Paper on WTO Negotiations on Services
Hong Kong, September 21, 2001

The Global Services Network (GSN) is an informal, private sector-led forum which gathers the global services community of business people, government officials, and academics who are committed to increased trade and investment in services, and a rules-based, multilateral trading system*. The GSN calls on the World Trade Organization (WTO) to agree to a Doha Declaration establishing a new round of trade negotiations, to be completed in three years, at the Qatar Ministerial Meeting in November. The GSN is dedicated to building global support for the liberalization of international services trade through multilateral negotiations under the auspices of the WTO through the General Agreement on Trade in Services (GATS). Misrepresentations regarding the WTO and GATS presently being disseminated are harmful and must be countered through public education.

Services underpin all forms of international trade and permeate all aspects of global and domestic economic activity. The diversity of services includes accountancy, audio-visual, distribution, education, energy, engineering & construction, environmental, express delivery, financial, health, information technology, legal, telecommunications, transportation, travel and tourism, education and professional and business services. Service industries contribute to real gross domestic product as basic production inputs to a wide variety of industries in developed and developing countries. Well functioning services are essential for higher growth and competitiveness in all sectors of the economy. The liberalization of services markets enables developing countries to create essential infrastructure to speed their modernization, providing increased choice of the broadest range of innovative products and services at the lowest cost.

WTO member governments are urged to launch a new round of trade negotiations at the Qatar Ministerial Meeting. Substantial agreement on services can best be achieved in the context of a wider and broad based round.

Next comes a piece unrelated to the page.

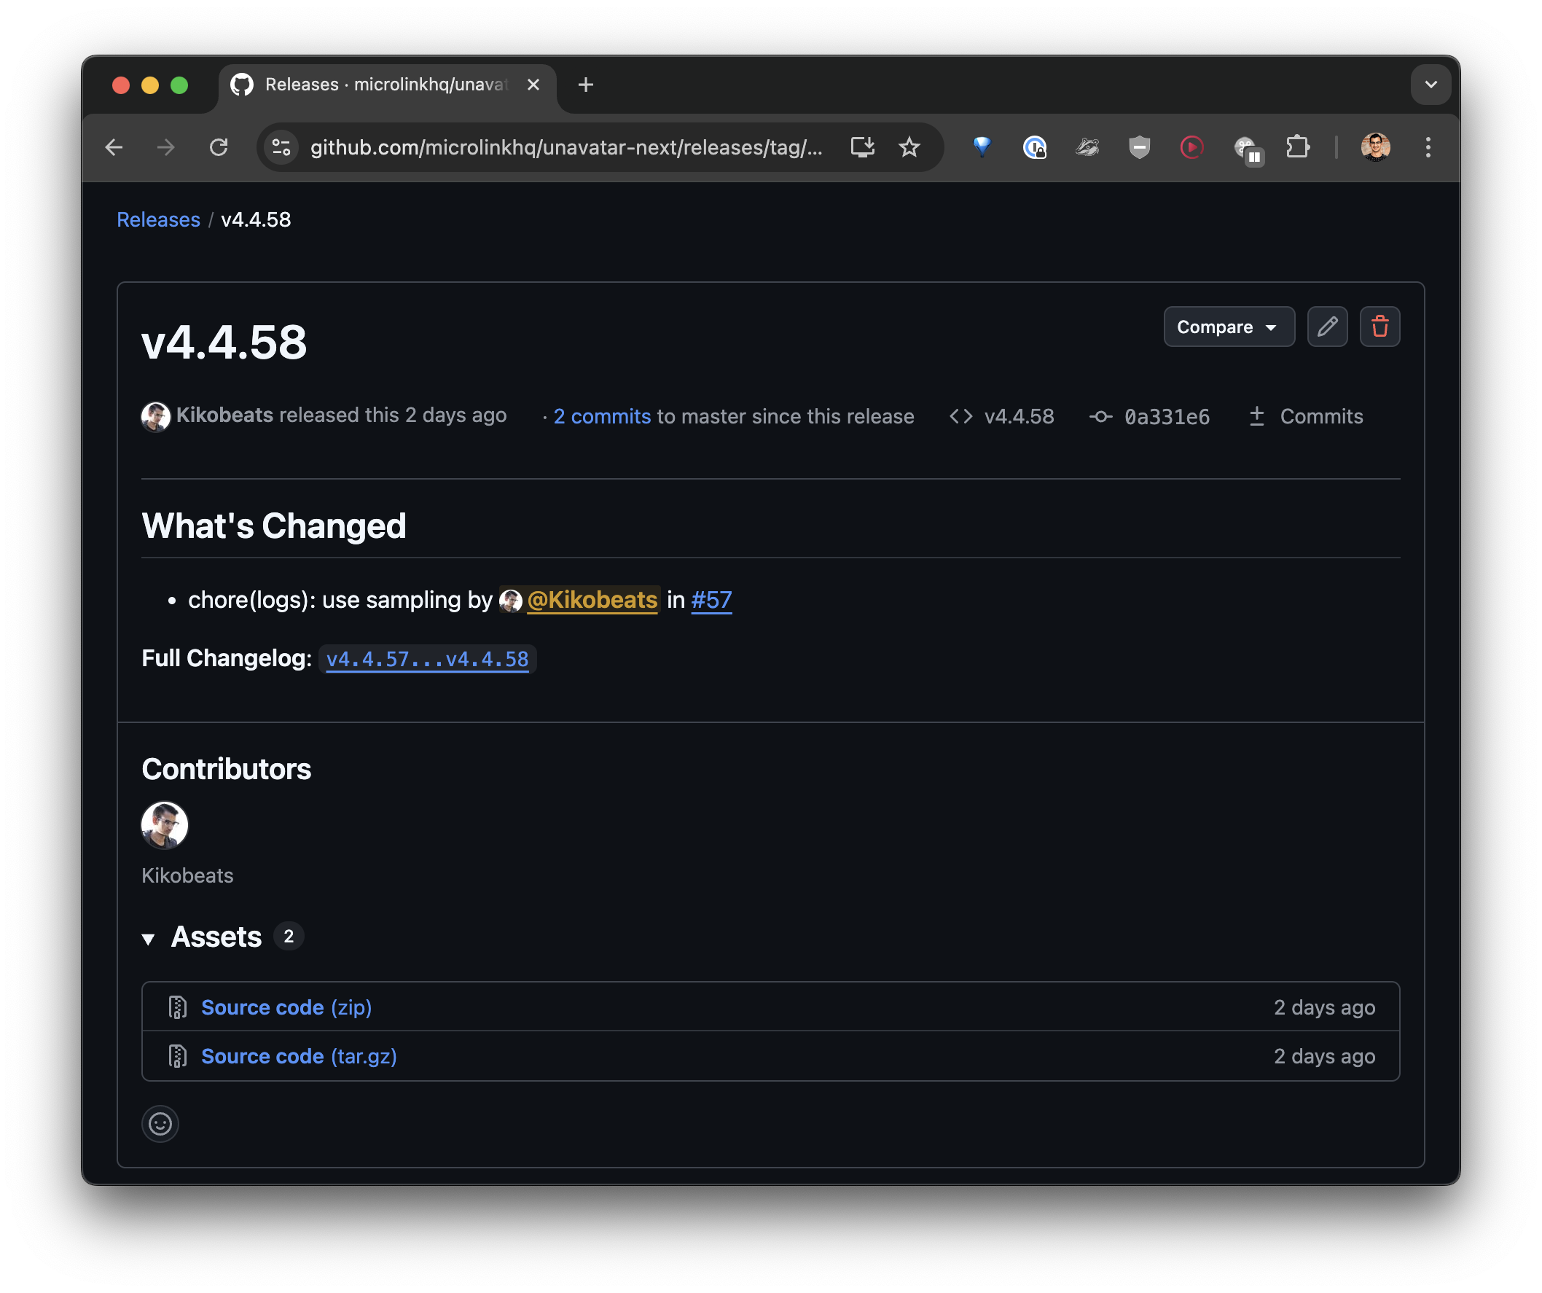Open the tab search chevron dropdown
Image resolution: width=1542 pixels, height=1293 pixels.
(x=1430, y=84)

Negotiations on services in the WTO present governments with the opportunity to liberalize trade in services and limitations to national treatment by committing themselves to reducing barriers to market entry in all modes of supply, and to reform domestic regulations that hinder open markets. The WTO negotiations on services should achieve a contestable, competitive market in the service sector of every WTO member country. To accomplish this, WTO Member governments are encouraged to:

  1. Secure further binding commitments in as many sectors as possible for market access and national treatment with minimal conditions and limitations. Where necessary, agreed transition periods might be negotiated.
  2. Eliminate unnecessary restrictions to cross-border services supply and consumption of services abroad to encourage trade without requiring establishment.
  3. Recognize that liberalization of services markets in both developing and developed countries is critical to their economies to strengthen domestic services capacity, efficiency, and competitiveness. Governments should extend technical assistance to developing countries to ensure their full preparation and participation in the negotiations on services, and their ability to fully implement commitments.
  4. Implement and enforce GATS commitments in services sectors already negotiated and bound. WTO members should strive to undertake and implement commitments to open markets for the supply of telecommunication services and adopt the regulatory principles of the reference paper. WTO members that have not made commitments to the Financial Services Agreement, should do so. Present signatories to the Agreement should ratify and implement their commitments under that agreement.
  5. Under Article VI of the GATS, develop disciplines either on a sectoral or horizontal basis for domestic regulation that result in transparent and predictable outcomes, and the imposition of the least trade restrictive and least burdensome rules based on objective criteria, so as to promote freer trade and equitable competition and to encourage cooperation between independent sectoral regulators.
  6. Make all possible efforts to progressively eliminate barriers to the temporary movement of key business personnel.
  7. Advance electronic commerce by making commitments in those services that facilitate electronic commerce. Continue the WTO Work Program on Electronic Commerce and extend the WTO Moratorium on Customs Duties on Electronic Transmissions.
  8. Agree on transparent disciplines in public procurement in services, with the objective of a single, binding WTO multilateral set of rules on procurement based on non-discrimination.
  9. Continue improving the transparency and openness of the WTO to strengthen confidence in its proceedings. Access to documents and decisions should be made available to the public on a timely basis.